[Perf] [CPU] eliminate redundant memory access in group query attention
Modern LLMs (Llama3, qwen 2.5, etc) usually use group query attention, which significantly reduces memory usage caused by KV cache. Group query attention means that query rows of neighbor query heads share kv rows of the same kv head, so we can reorder the loop to:
// python style pseudo code
for group_id in (0,group_num):
for seq_id in (0, seq_length):
k = load_k(group_id, seq_id)
v = load_v(group_id, seq_id)
for head_id in (group_id * n_gqa, group_id * n_gqa +n_gqa):
q = load_q(head_id, seq_id)
compute(q, k, v)
to improve spatial locality of memory access. However the original implemention of cpu flash attention kernel didn't consider that, and this pr improves it.
This is my test command:
./build/bin/llama-cli -t 4 -fa --ctx-size 8192 -m models/Qwen2.5-Coder-7B-Instruct-Q2_K.gguf -f convert_lora_to_gguf.py
The mastrer branch result:
llama_perf_sampler_print: sampling time = 45.59 ms / 4647 runs ( 0.01 ms per token, 101939.19 tokens per second)

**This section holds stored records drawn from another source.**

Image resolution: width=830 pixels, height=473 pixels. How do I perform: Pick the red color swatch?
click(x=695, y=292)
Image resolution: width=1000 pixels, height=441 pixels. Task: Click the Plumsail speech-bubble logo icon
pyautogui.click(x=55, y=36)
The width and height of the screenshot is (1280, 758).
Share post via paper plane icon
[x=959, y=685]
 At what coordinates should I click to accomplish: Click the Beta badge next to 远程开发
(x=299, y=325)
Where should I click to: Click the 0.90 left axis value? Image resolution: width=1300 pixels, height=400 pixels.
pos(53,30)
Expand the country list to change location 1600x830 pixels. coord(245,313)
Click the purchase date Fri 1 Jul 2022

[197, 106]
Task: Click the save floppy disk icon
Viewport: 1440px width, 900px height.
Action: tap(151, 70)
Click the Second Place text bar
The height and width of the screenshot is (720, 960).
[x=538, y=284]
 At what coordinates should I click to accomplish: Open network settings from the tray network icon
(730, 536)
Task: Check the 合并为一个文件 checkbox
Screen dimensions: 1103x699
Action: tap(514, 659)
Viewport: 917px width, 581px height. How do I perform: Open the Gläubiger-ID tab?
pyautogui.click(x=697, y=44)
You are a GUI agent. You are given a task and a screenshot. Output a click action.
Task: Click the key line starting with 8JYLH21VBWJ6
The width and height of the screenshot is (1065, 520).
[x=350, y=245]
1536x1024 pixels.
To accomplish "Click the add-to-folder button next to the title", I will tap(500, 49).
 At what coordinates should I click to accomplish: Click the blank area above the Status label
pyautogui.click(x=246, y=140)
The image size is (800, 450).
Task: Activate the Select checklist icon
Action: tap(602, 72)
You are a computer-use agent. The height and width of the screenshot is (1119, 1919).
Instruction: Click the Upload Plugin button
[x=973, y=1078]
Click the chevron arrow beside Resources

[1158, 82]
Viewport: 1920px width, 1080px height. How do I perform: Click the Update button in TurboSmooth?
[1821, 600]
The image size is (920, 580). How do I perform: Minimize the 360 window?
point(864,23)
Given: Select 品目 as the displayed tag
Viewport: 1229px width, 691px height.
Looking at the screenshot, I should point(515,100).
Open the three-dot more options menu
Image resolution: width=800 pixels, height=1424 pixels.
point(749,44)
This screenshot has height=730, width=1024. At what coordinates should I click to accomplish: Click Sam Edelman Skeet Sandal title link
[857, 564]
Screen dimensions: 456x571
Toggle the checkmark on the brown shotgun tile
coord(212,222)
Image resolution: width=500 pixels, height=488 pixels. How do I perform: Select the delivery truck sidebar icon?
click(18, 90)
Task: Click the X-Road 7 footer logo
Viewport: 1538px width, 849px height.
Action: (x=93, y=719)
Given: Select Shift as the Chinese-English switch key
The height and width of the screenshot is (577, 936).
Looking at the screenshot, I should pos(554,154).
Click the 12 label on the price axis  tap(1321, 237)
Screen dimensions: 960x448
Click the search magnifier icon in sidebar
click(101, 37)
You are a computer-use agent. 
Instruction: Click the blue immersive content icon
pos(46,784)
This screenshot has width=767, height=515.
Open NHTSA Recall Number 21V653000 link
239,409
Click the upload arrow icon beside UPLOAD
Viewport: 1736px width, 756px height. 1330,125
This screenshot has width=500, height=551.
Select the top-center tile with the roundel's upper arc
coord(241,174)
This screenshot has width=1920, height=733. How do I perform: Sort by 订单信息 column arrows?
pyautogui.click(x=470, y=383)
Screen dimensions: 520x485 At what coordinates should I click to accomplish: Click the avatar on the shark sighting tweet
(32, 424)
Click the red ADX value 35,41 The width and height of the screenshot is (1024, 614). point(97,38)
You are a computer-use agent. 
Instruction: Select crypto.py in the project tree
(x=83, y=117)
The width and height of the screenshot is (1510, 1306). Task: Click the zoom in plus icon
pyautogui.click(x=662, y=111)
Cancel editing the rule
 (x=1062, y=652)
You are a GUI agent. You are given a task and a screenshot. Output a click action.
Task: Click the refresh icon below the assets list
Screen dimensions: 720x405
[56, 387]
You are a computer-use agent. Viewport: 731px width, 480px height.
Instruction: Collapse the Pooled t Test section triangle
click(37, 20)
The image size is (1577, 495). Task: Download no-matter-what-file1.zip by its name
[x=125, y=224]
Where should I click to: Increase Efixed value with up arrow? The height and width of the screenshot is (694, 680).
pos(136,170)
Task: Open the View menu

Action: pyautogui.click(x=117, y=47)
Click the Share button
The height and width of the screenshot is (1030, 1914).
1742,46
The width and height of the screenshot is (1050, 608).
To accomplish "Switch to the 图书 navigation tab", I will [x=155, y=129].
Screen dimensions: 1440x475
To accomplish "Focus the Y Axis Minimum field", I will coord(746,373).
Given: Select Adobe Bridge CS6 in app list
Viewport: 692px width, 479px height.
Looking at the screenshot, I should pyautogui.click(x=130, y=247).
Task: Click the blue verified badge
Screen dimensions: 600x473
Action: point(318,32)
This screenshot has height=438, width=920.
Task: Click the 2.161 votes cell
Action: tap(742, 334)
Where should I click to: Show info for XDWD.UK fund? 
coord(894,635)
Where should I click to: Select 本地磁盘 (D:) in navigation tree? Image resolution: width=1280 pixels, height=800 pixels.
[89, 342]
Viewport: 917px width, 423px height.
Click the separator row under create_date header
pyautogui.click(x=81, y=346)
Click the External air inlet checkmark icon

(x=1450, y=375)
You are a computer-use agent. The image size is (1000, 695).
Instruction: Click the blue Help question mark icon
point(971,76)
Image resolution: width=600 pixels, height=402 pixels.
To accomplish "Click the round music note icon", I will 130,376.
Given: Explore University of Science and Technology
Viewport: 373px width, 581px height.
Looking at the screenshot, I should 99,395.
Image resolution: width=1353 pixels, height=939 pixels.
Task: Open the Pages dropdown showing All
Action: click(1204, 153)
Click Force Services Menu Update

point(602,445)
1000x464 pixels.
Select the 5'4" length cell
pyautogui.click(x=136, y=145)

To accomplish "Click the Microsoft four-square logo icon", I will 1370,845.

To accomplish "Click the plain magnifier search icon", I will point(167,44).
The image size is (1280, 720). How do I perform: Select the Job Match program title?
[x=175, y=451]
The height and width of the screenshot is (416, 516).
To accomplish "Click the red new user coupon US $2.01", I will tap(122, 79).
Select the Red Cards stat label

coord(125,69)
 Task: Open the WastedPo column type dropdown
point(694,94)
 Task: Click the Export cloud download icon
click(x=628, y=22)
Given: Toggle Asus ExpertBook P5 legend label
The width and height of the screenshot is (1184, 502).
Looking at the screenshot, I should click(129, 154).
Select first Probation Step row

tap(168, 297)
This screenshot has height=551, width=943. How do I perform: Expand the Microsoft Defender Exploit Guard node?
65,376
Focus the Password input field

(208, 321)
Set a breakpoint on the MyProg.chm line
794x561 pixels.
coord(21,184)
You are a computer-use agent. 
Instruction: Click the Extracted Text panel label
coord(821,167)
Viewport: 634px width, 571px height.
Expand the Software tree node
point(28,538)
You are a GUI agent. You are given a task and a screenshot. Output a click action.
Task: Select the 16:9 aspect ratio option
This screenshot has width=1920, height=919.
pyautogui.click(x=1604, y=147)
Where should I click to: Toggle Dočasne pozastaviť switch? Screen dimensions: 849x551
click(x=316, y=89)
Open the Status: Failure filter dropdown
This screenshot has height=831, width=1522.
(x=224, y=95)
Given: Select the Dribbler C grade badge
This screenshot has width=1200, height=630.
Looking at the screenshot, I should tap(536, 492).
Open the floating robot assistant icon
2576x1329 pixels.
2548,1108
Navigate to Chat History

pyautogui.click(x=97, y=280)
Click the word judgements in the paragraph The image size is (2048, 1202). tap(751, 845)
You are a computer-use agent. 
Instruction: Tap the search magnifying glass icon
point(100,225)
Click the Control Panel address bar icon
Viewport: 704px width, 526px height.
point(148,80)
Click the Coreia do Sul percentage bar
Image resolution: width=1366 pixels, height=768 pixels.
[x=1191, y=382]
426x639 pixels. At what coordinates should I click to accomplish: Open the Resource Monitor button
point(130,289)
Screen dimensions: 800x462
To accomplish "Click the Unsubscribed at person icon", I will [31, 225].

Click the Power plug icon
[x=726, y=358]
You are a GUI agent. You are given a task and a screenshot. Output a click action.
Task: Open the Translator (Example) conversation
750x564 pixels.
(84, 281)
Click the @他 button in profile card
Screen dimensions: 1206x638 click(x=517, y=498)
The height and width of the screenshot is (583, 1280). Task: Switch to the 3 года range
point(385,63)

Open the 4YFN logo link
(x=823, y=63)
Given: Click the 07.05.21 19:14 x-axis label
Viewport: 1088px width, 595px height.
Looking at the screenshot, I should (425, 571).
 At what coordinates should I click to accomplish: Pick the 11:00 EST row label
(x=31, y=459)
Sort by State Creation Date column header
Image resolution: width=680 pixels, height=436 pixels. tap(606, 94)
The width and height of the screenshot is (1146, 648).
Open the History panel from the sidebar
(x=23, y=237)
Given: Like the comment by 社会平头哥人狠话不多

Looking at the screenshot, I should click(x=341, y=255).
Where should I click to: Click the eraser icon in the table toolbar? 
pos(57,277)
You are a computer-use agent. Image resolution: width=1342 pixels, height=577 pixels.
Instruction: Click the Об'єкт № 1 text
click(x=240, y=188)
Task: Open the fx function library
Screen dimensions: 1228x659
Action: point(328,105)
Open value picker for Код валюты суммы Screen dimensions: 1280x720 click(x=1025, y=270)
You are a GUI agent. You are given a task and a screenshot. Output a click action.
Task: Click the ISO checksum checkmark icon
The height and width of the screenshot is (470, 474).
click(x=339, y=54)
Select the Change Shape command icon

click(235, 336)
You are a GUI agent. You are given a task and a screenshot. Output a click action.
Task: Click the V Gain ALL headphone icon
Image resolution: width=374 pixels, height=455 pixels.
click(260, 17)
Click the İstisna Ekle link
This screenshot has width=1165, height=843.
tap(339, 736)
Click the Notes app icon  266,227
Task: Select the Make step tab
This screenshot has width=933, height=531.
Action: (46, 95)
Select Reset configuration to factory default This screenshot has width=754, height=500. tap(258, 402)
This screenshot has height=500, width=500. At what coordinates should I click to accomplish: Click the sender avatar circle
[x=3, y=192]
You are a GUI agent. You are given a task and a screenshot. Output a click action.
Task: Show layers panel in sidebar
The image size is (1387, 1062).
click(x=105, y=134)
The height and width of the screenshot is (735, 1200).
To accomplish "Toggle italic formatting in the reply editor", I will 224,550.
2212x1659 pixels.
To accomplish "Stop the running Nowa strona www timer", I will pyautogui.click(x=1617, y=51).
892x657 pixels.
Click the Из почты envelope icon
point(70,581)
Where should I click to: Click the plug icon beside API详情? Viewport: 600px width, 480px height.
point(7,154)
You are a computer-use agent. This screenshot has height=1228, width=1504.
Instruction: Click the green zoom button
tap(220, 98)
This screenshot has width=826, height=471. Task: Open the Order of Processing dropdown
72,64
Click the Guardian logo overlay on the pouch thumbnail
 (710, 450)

llama_perf_context_print: load time = 687.54 ms
llama_perf_context_print: prompt eval time = 588053.13 ms / 4412 tokens ( 133.28 ms per token, 7.50 tokens per second)
llama_perf_context_print: eval time = 71929.76 ms / 234 runs ( 307.39 ms per token, 3.25 tokens per second)
llama_perf_context_print: total time = 660956.03 ms / 4646 tokens
Interrupted by user
With the optimization, the result is:
llama_perf_sampler_print: sampling time = 56.22 ms / 4717 runs ( 0.01 ms per token, 83901.03 tokens per second)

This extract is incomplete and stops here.